In the late 1960s, the American religious community, along with secular liberal activists, were part of the move to largely end the death penalty in the US. Two landmark US Supreme Court decisions in the 1970s, along with a growing public concern over violent crime, however, restored the death penalty and led to an increase in executions since the 1980s. Today, 3,200 inmates sit on death row in the 38 states that allow capital punishment. This month, Texas will execute an average of two prisoners a week - a 20th-century record.

Today, religious thinkers in many churches find themselves criticizing liberal sentiments of the 1960s that proved either too shallow or too naive about the problem of human nature and crime, and how to punish those who commit, for example, mass murders and "crimes against humanity." Yet they are troubled by the use of the death penalty as a "quick fix" solution.

"We are trying to find our way past simplistic moralizing love on the one hand and knee-jerk revenge on the other," says Lazareth, who drafted the Evangelical Lutheran church position in 1991. "We can't and don't expect Caesar to be loving. But we do expect him to be just."

Conventional religious opposition to the death penalty includes points familiar to secular opponents. They include the risk of executing an innocent person; the disproportionate rate of execution of poor and minority inmates; the possibility of rehabilitating human beings; and the cost of execution (an average $1.8 million in legal fees versus $602,000 for incarceration).

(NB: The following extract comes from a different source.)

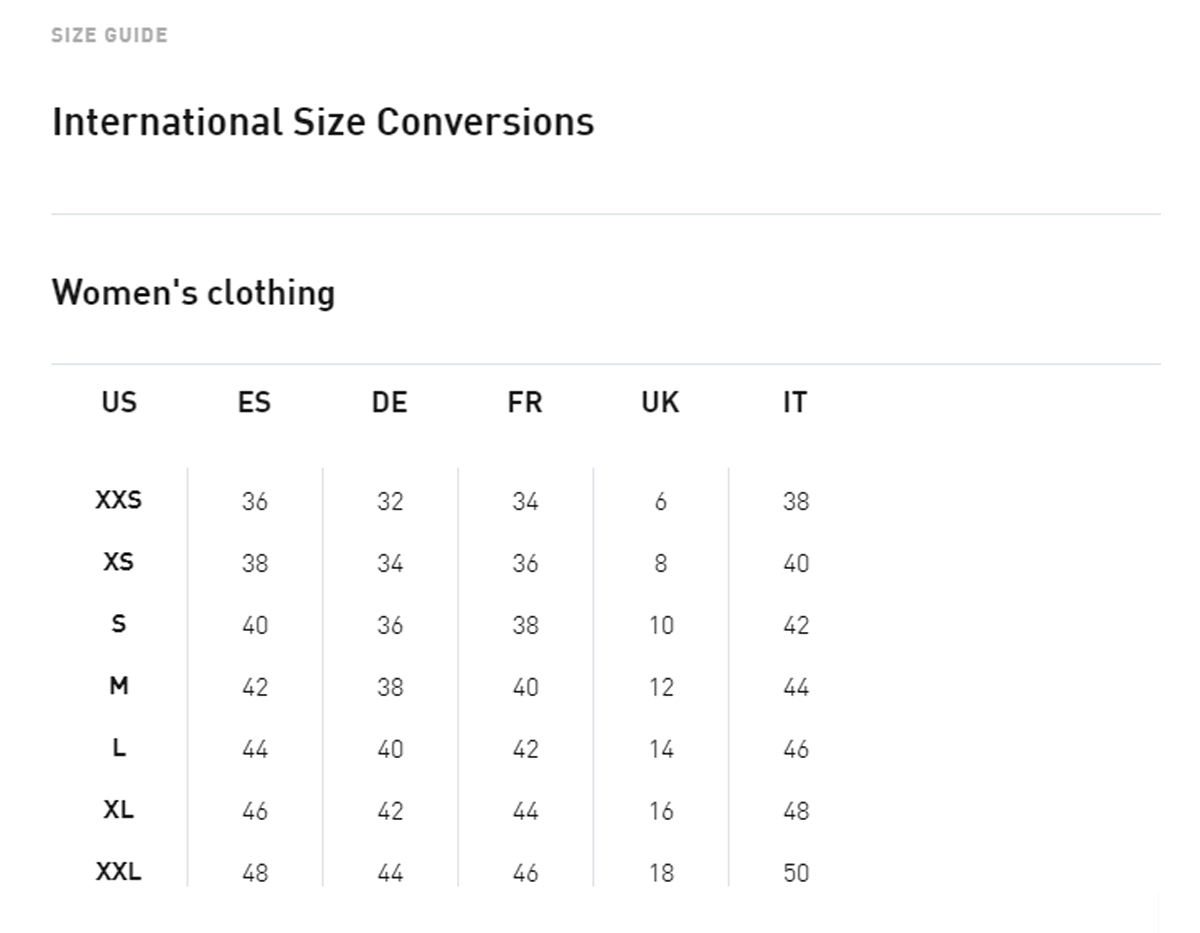Select the IT size 50 cell

point(796,873)
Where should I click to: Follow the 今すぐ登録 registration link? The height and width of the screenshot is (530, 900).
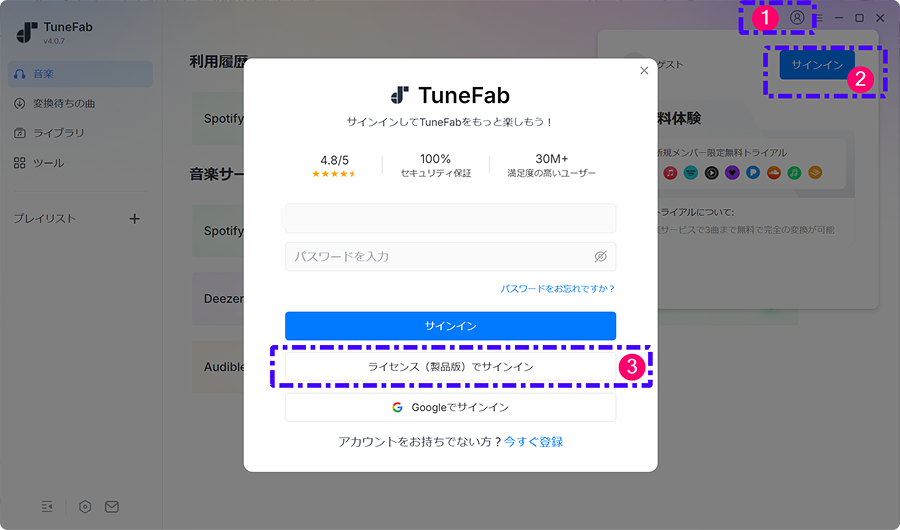tap(533, 442)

Yet the deeper point, held by many of faith, is that over time execution slowly corrodes a civilization's higher standards. "It's the assumption that we bring, that these people are not people, that is so dangerous," says a Protestant theologian. "In a sense, this isn't about McVeigh. It's about us, though I know that's not so easy to grasp."

"What gets little talked about is what happens when hatred and revenge become internalized as a standard," says John Reumann of the Lutheran Theological Seminary in Philadelphia. "An awareness of this is part of a deeper reading of the Sermon on the Mount."

This does not mean, says Neil Platinga of Calvin Seminary in Grand Rapids, Mich., that the death penalty in some cases can't be a statement that society makes, showing it "has a sturdy and determined position against those who harm the innocent. But I'm not sure it is a wise answer, as a policy."

Nearly every religious tradition has gone through a steadily more humane approach to punishment over the centuries. A famous Israeli law review article by Haim Cohn, a high court judge in Tel Aviv, points out that both the Jewish Torah and Talmudic scholars steadily move away over time from the severity of "an eye for an eye" in the Hebrew scripture and from early forms of punishment like mass stonings. Churches supported civil reforms against beatings, lashings, and torture.

Even the earliest Jewish eye-for-an-eye dictum was an improvement on the pagan cultures of the early Middle East, where punishment and retribution might be "10 eyes for an eye," as one scholar puts it.